Future Research Directions
Prospective studies are needed to determine whether specific biologic subgroups benefit from bridging therapy before transplantation. Future trials should integrate measurable residual disease, serial molecular profiling, regimen-specific analyses, and patient fitness metrics. It will also be important to distinguish morphologic response from clonal clearance and to identify which mutations retain prognostic significance after transplantation.
Another useful direction would be to compare immediate transplant versus protocolized short-course bridging in patients with defined donor-search timelines. Such studies could clarify whether there is a narrow subset in whom disease debulking adds value without materially increasing non-relapse mortality.
Funding and Trial Registration
The abstract provided does not report specific funding information or a ClinicalTrials.gov registration number. The study was retrospective rather than a registered interventional trial.
Conclusion
Richardson and colleagues provide timely evidence that pretransplant IPSS-M downstaging should not be assumed to improve outcomes in MDS. In this cohort, cytoreductive pretreatment produced only modest changes in IPSS-M, did not improve post-transplant disease control, and was associated with higher non-relapse mortality. While primary analyses favored frontline transplantation across several endpoints, the landmark overall survival analysis appropriately tempers causal interpretation. Even so, the overall message is clinically persuasive: once a patient is considered a suitable transplant candidate, efforts should focus on timely donor identification and efficient transition to allogeneic transplantation rather than on pursuing molecular-risk downstaging as a standalone pretransplant objective.
References
1. Richardson T, Schütte D, Gödel P, von dem Bongart C, Burkhard-Meier C, Lorsy E, Kreuzer K, Frenzel L, Hallek M, Holtick U, Scheid C. IPSS-M downstaging before transplantation does not improve the prognosis of patients with myelodysplastic neoplasms. Bone Marrow Transplantation. 2026;61(5):584-590. PMID: 41917167.
2. Bernard E, Tuechler H, Greenberg PL, Hasserjian RP, Ossa JEA, Nannya Y, et al. Molecular International Prognostic Scoring System for myelodysplastic syndromes. NEJM Evidence. 2022;1(7). This study established IPSS-M and its integration of molecular genetics into MDS risk stratification.

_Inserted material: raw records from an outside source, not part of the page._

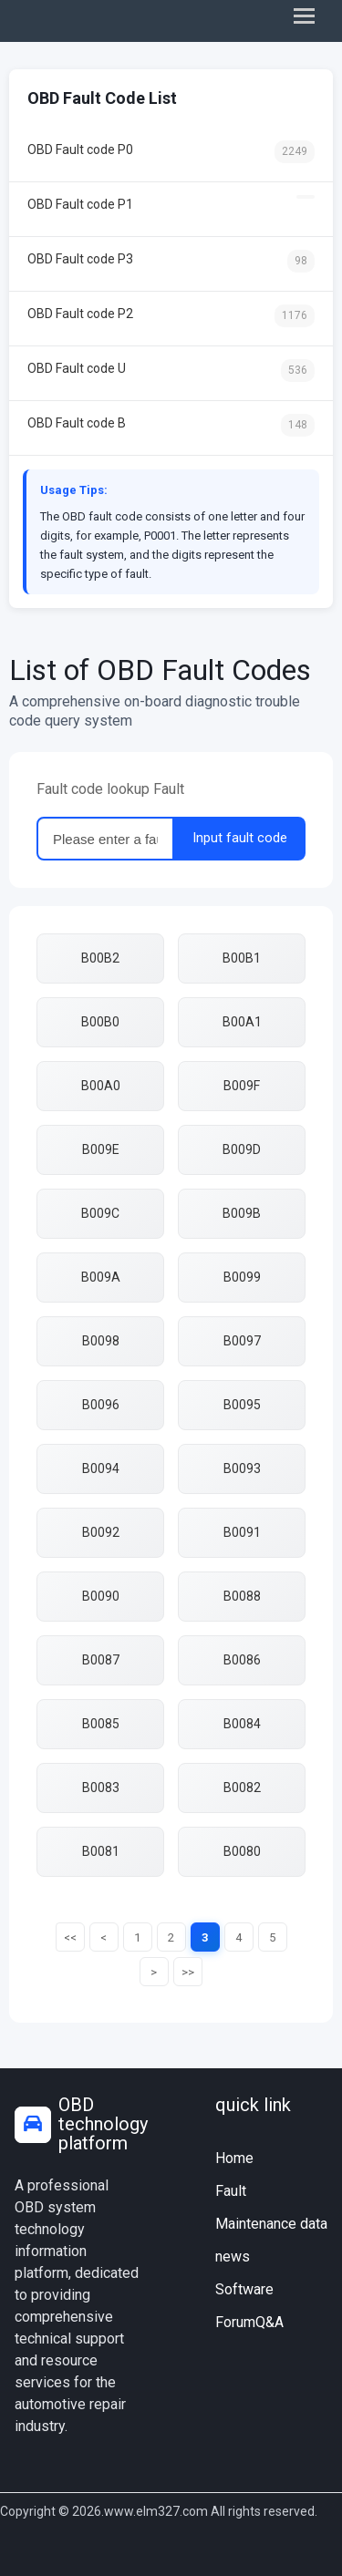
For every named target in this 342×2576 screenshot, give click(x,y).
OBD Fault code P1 (171, 203)
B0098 (100, 1341)
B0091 (242, 1532)
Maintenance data (271, 2223)
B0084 (242, 1723)
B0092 (100, 1532)
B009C (100, 1213)
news (232, 2256)
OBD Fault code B (171, 425)
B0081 (100, 1851)
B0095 (242, 1404)
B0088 (242, 1596)
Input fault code (239, 837)
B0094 (100, 1468)
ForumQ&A (249, 2322)
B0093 (242, 1468)
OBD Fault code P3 (171, 261)
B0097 (242, 1341)
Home (234, 2158)
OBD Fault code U (171, 370)
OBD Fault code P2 (171, 315)
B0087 (100, 1660)
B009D (242, 1149)
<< (70, 1937)
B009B (242, 1213)
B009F (241, 1085)
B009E (100, 1149)
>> (187, 1972)
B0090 (100, 1596)
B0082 (242, 1787)
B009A (100, 1277)
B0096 (100, 1404)
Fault (230, 2191)
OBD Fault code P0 (171, 151)
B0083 (100, 1787)
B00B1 (242, 958)
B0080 (242, 1851)
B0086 (242, 1660)
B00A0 (100, 1085)
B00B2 (100, 958)
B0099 (242, 1277)
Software (244, 2289)
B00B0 (100, 1022)
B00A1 (242, 1022)
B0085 (100, 1723)
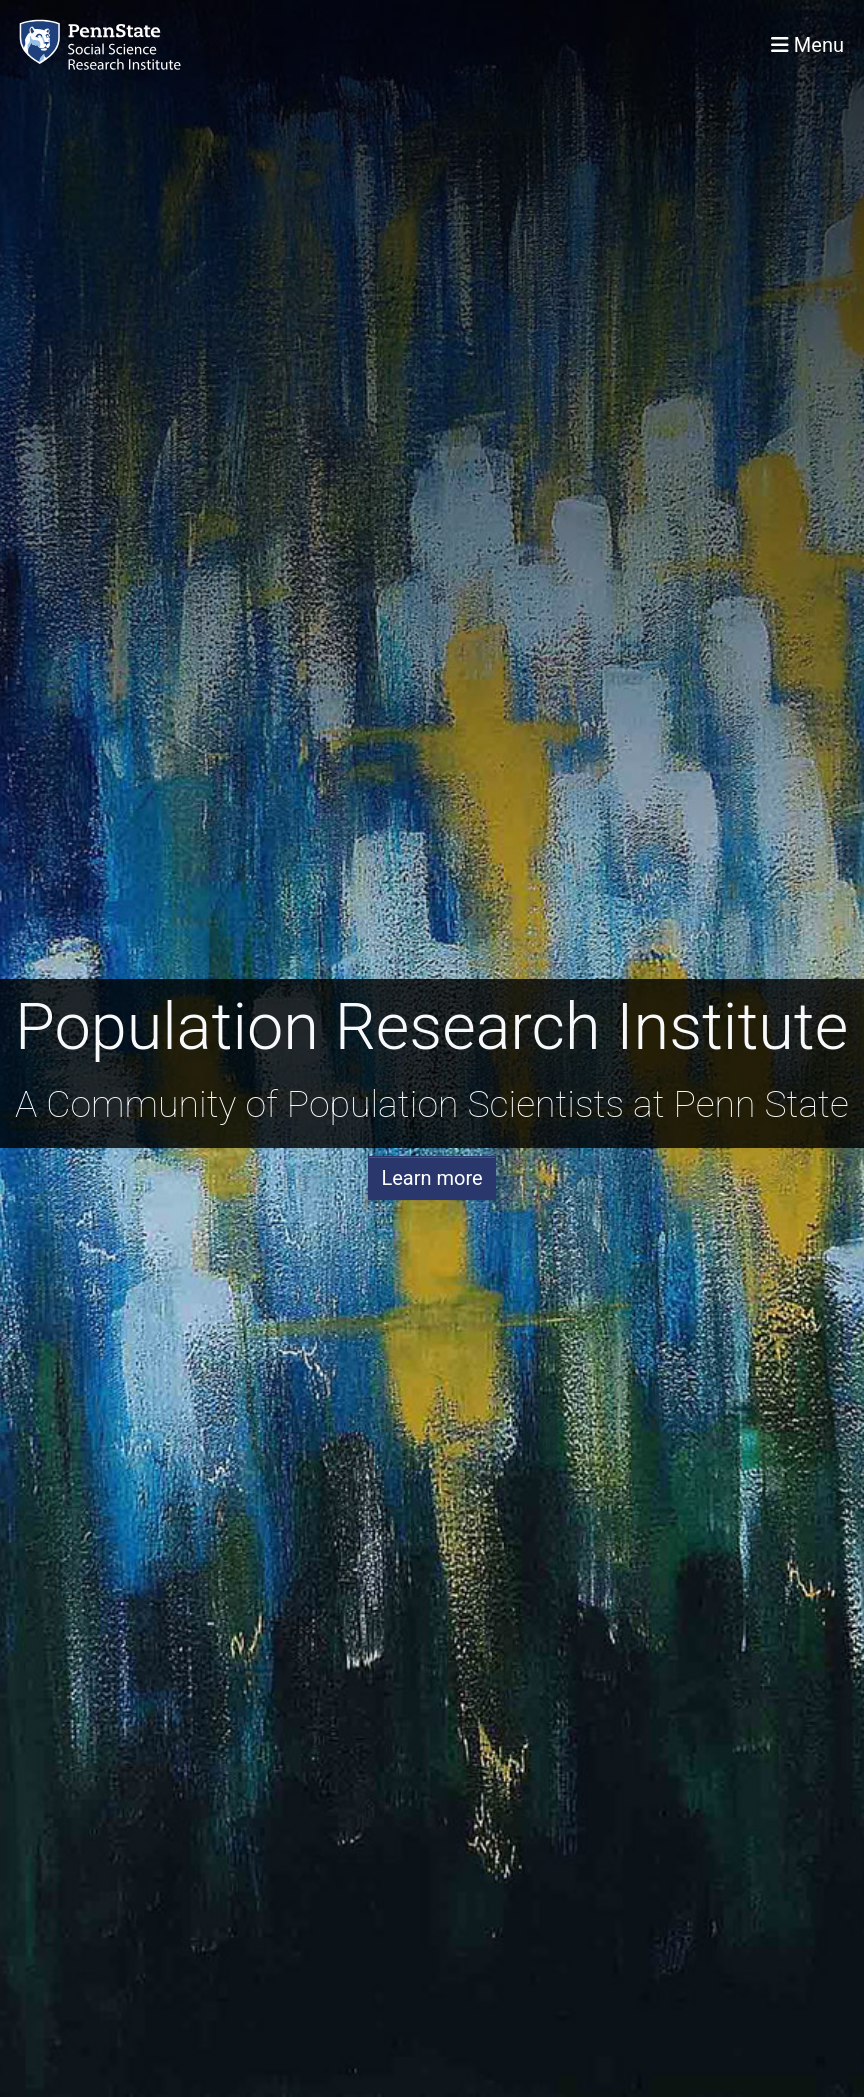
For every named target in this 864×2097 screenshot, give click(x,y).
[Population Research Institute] (104, 44)
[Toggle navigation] (807, 45)
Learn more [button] (431, 1178)
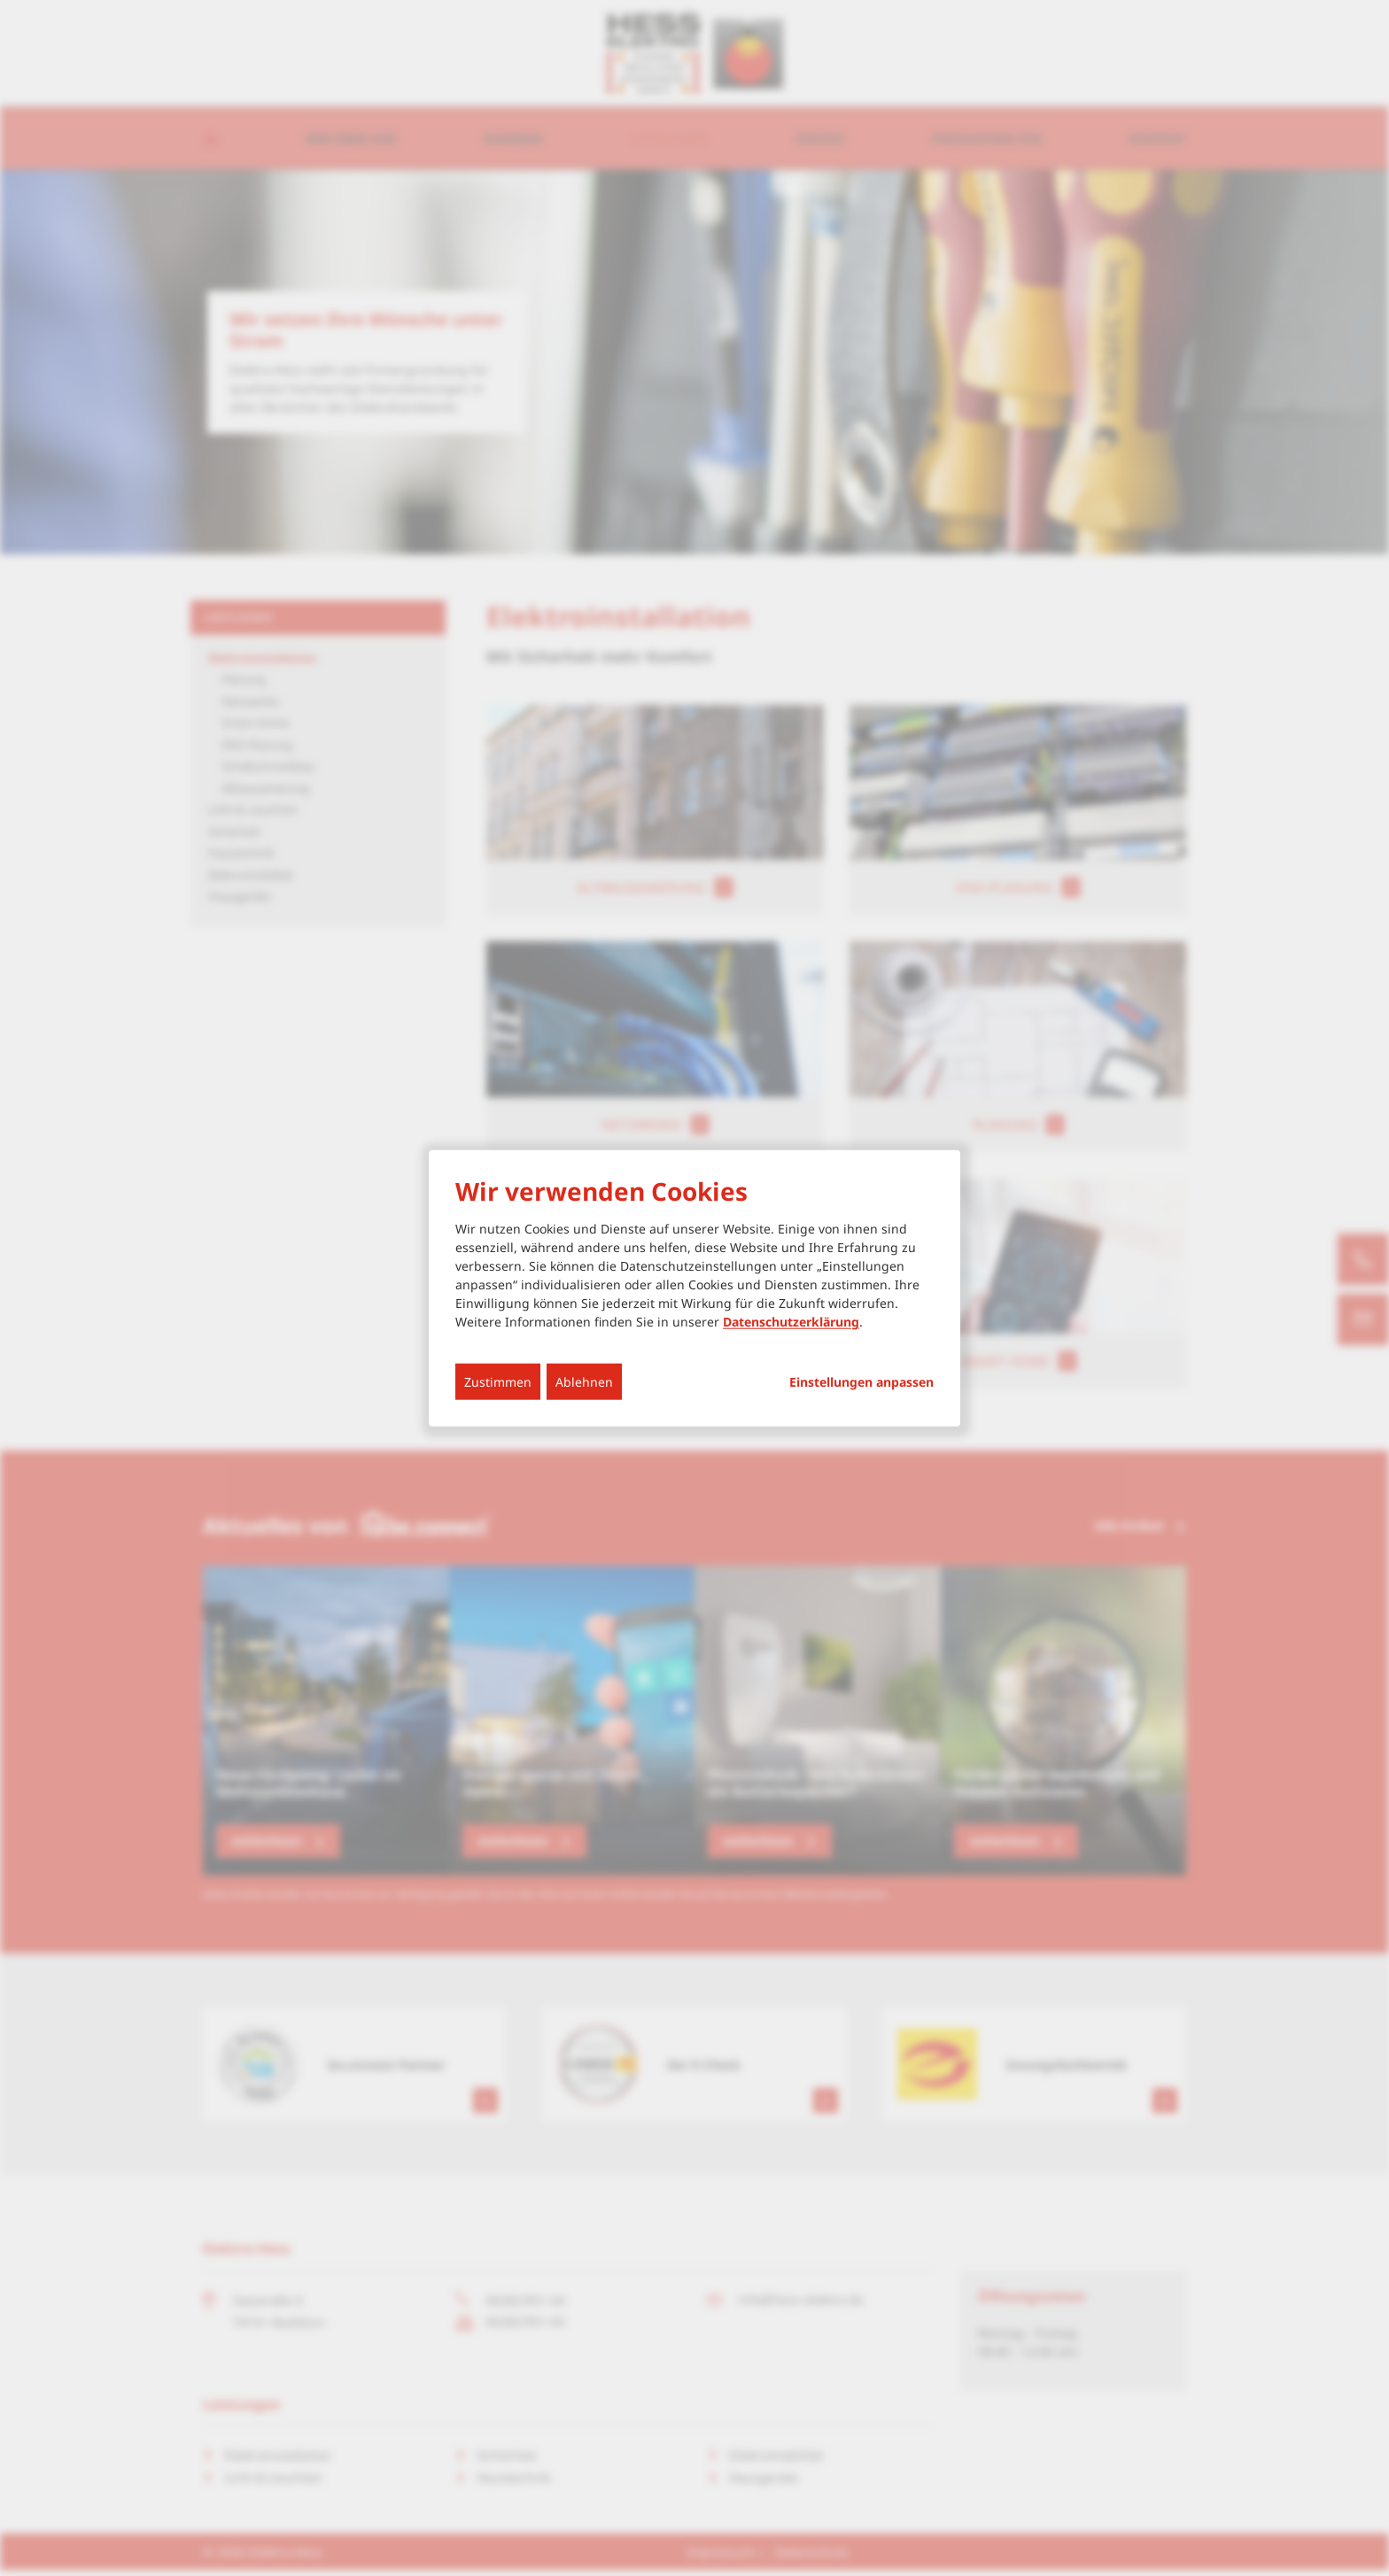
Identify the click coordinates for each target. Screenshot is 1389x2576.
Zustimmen (498, 1381)
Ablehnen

3. de Witte T, Bowen D, Robin M, Malcovati L, Niederwieser D, Yakoub-Agha I, et al. Allogeneic hematopoietic stem cell transplantation for MDS and CMML: recommendations from an international expert panel. Blood. 2017;129(13):1753-1762.
4. National Comprehensive Cancer Network. NCCN Clinical Practice Guidelines in Oncology: Myelodysplastic Syndromes. Current publicly available guideline versions support risk-adapted transplant referral and individualized pretransplant therapy decisions.